Enfin, lors de sa visite à l'EPSNF de Fresnes, votre rapporteur a relevé la qualité du travail effectué par l'ensemble de l'équipe. Alors que la fermeture de l'établissement a été annoncée puis dénoncée plusieurs fois, votre rapporteur invite le gouvernement à lever tout doute concernant l'avenir de l'établissement et des personnels.


* 34 Au contraire, la capacité théorique d'un établissement pénitentiaire se calcule selon les termes de la circulaire AP 88G05G du 17 mars 1988 qui fixe le barème suivant : jusqu'à 11m² (1 place), entre 11 m² et 14 m² (2 places), entre 14 et 19 m² (3 places), entre 19 et 24 m² (4 places), entre 24 et 29 m² (5 places) et plus de 29 m² (plus de 5 places).

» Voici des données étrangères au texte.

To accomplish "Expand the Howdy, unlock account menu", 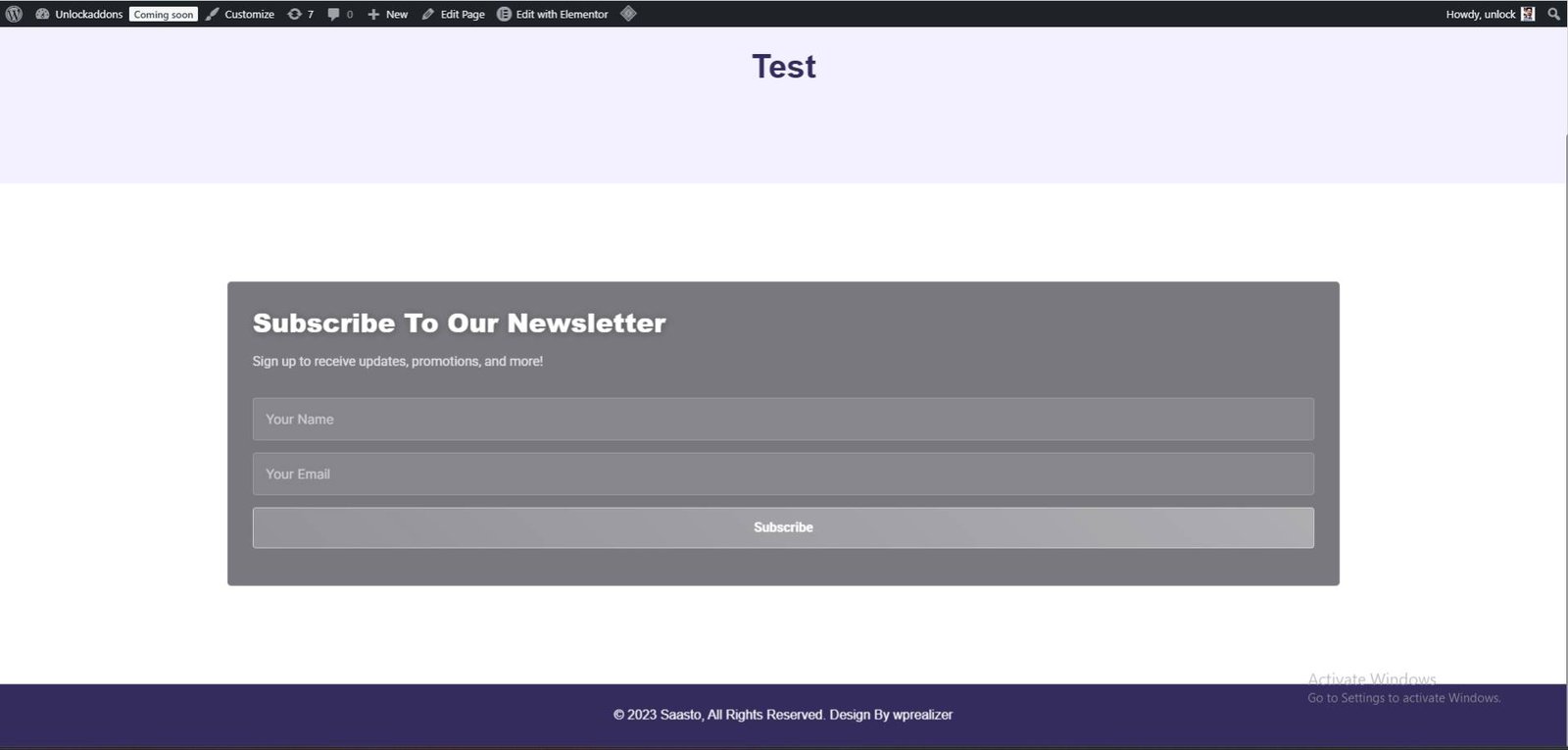I will pyautogui.click(x=1480, y=14).
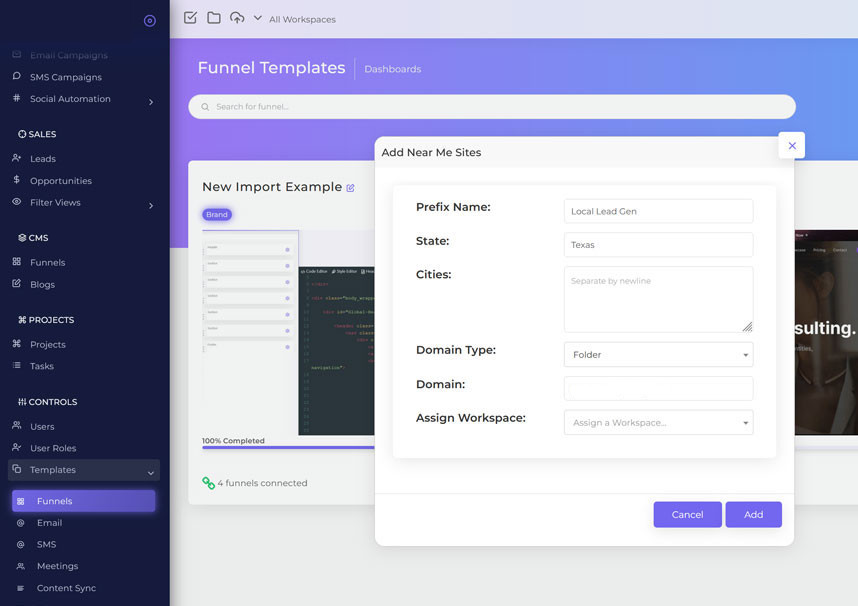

* 35 C'est la loi du 12 juin 2003 renforçant la lutte contre la violence routière qui met en place ce moratoire.

* 36 L'article 100 de la loi pénitentiaire du 24 novembre 2009 prévoit que « dans la limite de cinq ans à compter de la publication de la présente loi, il peut être dérogé au placement en cellule individuelle dans les maisons d'arrêt au motif tiré de ce que la distribution intérieure des locaux ou le nombre de personnes détenues présentes ne permet pas son application. »

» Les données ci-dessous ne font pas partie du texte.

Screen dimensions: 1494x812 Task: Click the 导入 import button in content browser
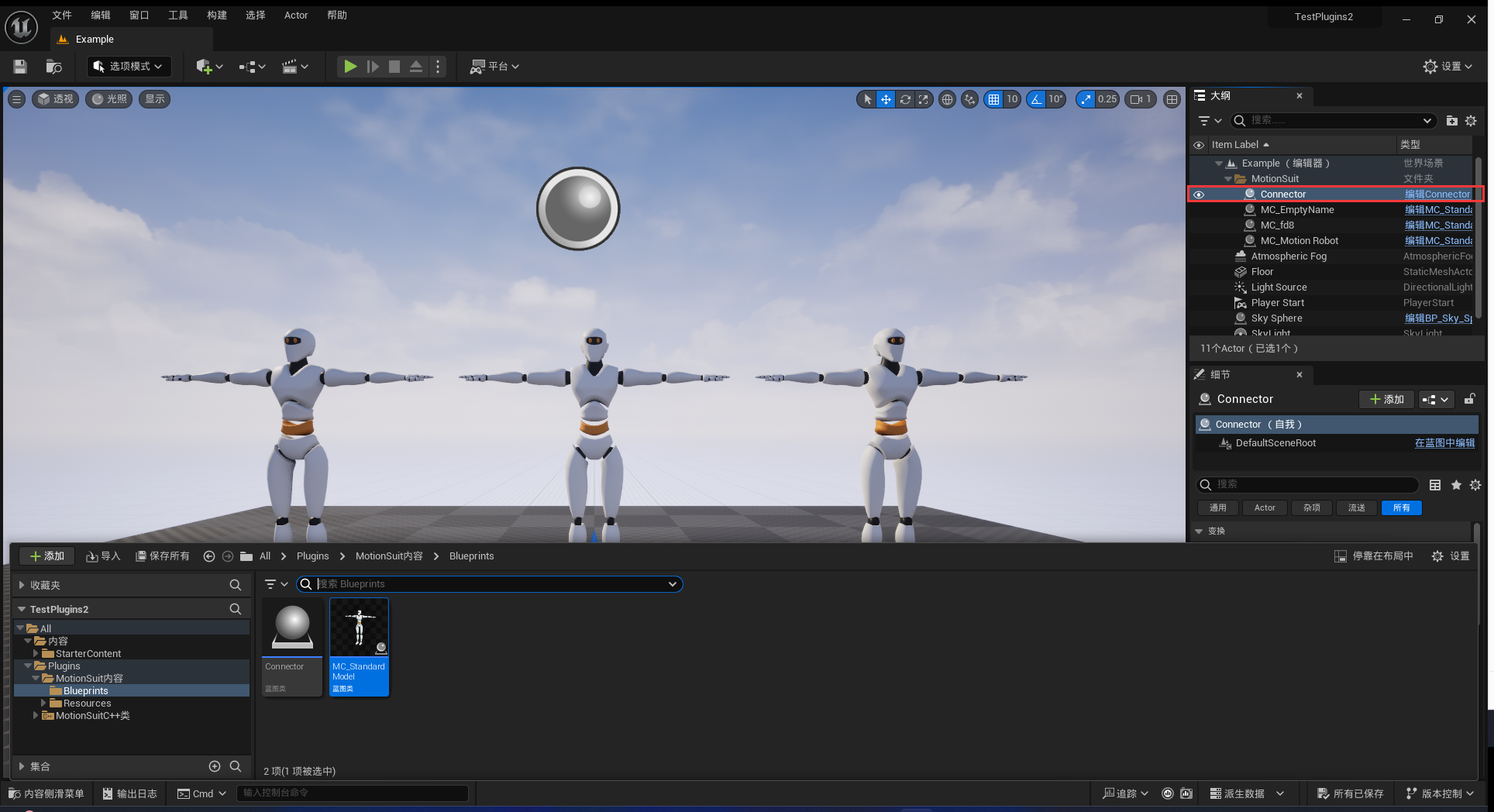(x=103, y=556)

* 37 L'article 716 du code de procédure pénale prévoit que, pour les prévenus, ne peut être dérogé à ce principe que « si  les intéressés en font la demande » ; « leur personnalité justifie, dans leur intérêt, qu'ils ne soient pas laissés seuls » ; « s'ils ont été autorisés à travailler ou à suivre une formation professionnelle ou scolaire et que les nécessités d'organisation l'imposent »

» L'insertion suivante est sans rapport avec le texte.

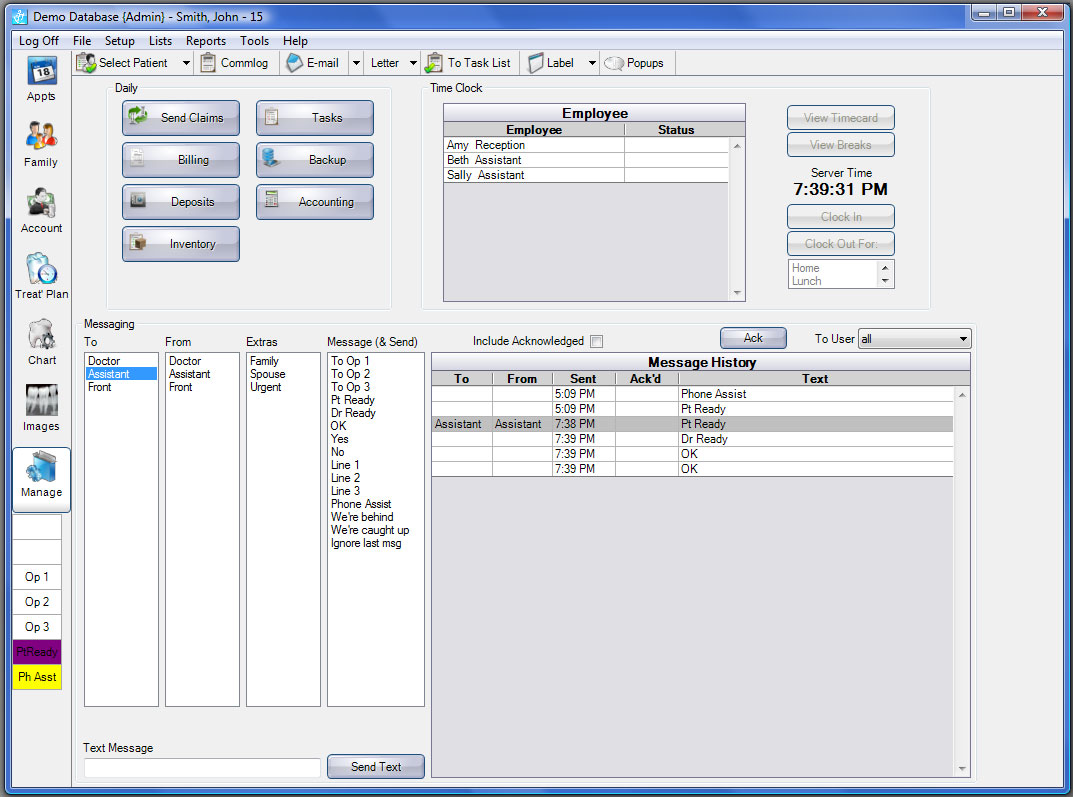Open the Setup menu
The height and width of the screenshot is (797, 1073).
point(120,41)
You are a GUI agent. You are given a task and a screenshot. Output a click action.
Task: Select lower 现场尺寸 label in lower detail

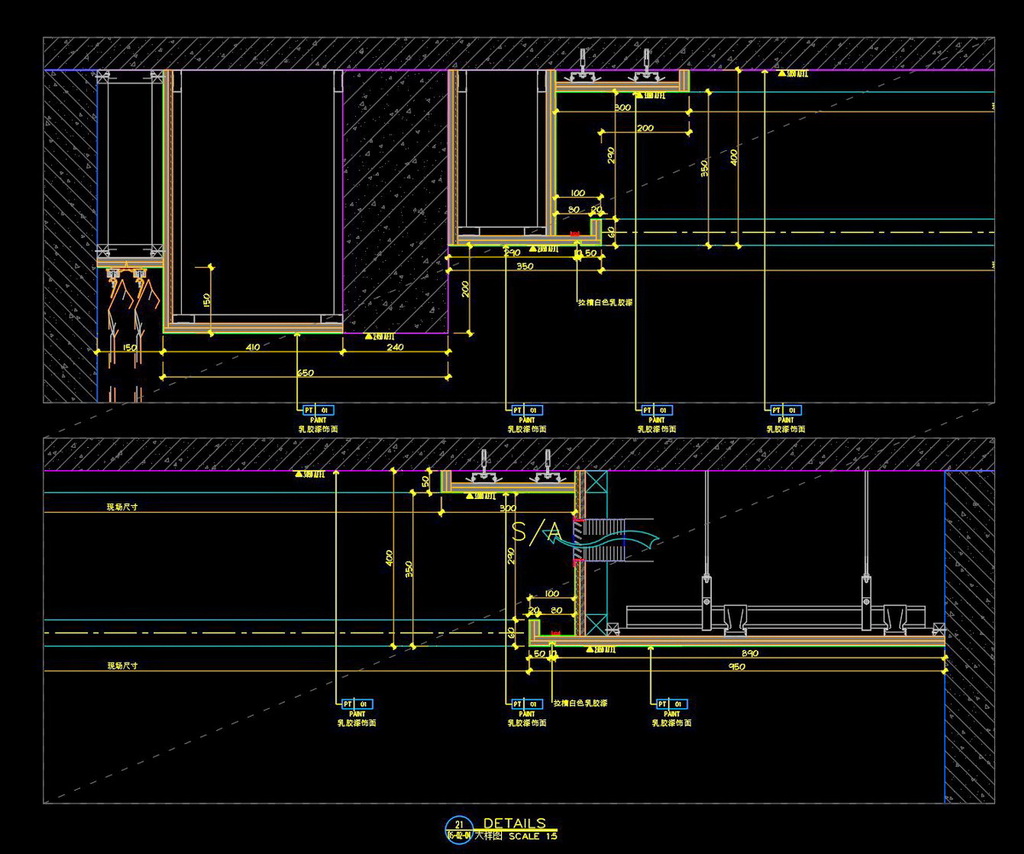(x=122, y=665)
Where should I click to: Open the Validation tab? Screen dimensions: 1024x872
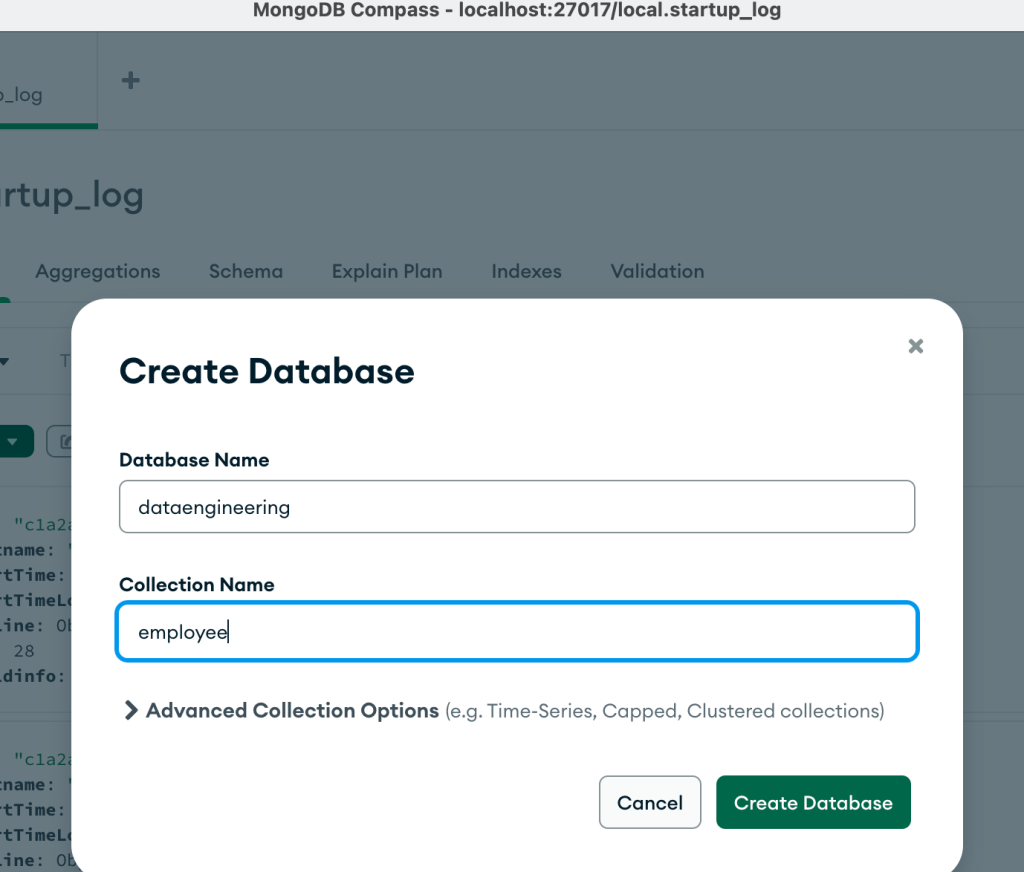coord(657,271)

L'article 717-2 prévoit que, pour les condamnés, ne peut être dérogé à ce principe que « si les intéressés en font la demande ou si leur personnalité justifie que, dans leur intérêt, ils ne soient pas laissés seuls, ou en raison des nécessités d'organisation du travail ».

* 38 L'amendement n°II-173 (rectifié) présenté par le Gouvernement, retiré depuis, prévoyait une prolongation du moratoire jusqu'au 31 décembre 2017.

* 39 Le second alinéa de l'article 100 de la loi pénitentiaire du 24 novembre 2009 prévoit que « la personne condamnée ou, sous réserve de l'accord du magistrat chargé de l'information, la personne prévenue peut demander son transfert dans la maison d'arrêt la plus proche permettant un placement en cellule individuelle. » Ainsi l'application du principe de l'encellulement individuel s'apprécie au regard du parc de l'ensemble des maisons d'arrêt.

* 40 Audition de M. Pierre-Victor Tournier, directeur de recherches au CNRS, par la commission des lois de l'Assemblée nationale le 13 novembre 2014.

Le compte-rendu de l'audition est disponible à cette adresse :

http://www.assemblee-nationale.fr//14/rap-info/i2388.asp#P412_92586.

* 41 Audition de M. Charles Giusti, directeur-adjoint de l'administration pénitentiaire, par la commission des lois de l'Assemblée nationale le 13 novembre 2014.

Le compte-rendu de l'audition est disponible à cette adresse :

http://www.assemblee-nationale.fr//14/rap-info/i2388.asp#P472_127292.

* 42 Caroline Fleuriot, « L'interminable moratoire sur l'encellulement individuel », Dalloz actualité du 21 octobre 2014.

* 43 Plusieurs organisations (dont la CGT, le CNB, la FNUJA, la LDH, l'OIP) ont organisé en 2006 les états généraux de la condition pénitentiaire avec notamment une consultation importante des actes du monde pénitentiaire et judiciaire.